Rows from a data collection:
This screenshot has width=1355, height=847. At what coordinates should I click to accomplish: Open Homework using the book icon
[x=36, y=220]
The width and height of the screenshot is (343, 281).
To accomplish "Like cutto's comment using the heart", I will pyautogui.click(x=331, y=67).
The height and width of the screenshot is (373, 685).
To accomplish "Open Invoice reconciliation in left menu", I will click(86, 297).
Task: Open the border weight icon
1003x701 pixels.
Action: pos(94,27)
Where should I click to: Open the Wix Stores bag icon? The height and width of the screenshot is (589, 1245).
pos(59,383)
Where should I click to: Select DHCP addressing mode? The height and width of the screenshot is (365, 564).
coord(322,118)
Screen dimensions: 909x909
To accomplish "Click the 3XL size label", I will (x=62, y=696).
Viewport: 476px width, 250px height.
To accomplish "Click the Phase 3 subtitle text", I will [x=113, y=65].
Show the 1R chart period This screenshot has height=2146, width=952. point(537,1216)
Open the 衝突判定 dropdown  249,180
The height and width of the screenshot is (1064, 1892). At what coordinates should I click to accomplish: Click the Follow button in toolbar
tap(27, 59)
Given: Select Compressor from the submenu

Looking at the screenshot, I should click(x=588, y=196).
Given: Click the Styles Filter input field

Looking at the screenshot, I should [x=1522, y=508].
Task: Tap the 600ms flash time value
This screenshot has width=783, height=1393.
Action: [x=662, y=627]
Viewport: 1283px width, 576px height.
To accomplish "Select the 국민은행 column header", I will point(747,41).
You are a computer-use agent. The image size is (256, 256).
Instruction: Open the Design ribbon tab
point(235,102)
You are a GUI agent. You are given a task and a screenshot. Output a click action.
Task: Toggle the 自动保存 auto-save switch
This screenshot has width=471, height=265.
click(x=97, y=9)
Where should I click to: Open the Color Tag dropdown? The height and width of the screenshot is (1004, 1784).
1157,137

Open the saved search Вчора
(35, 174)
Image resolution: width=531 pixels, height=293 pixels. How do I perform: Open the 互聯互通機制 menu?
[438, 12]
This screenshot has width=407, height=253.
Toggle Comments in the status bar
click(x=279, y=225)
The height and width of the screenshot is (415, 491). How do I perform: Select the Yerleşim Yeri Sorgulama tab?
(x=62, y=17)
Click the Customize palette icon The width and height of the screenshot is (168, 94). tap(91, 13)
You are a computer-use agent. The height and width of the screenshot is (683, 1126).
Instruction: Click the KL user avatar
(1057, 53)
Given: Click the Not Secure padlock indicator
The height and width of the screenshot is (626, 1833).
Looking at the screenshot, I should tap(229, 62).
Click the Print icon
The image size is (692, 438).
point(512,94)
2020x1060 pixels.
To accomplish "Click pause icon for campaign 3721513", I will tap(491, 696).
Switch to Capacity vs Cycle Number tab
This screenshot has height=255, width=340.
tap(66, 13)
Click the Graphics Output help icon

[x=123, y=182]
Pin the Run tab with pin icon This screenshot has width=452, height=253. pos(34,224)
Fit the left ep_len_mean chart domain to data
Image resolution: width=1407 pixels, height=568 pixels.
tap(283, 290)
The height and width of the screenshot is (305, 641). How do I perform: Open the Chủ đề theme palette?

GOAL OF THE EXERCISE: Count the lines in the rows above that contain the word "Open". Case counts, so give only the number.

SOLUTION: 10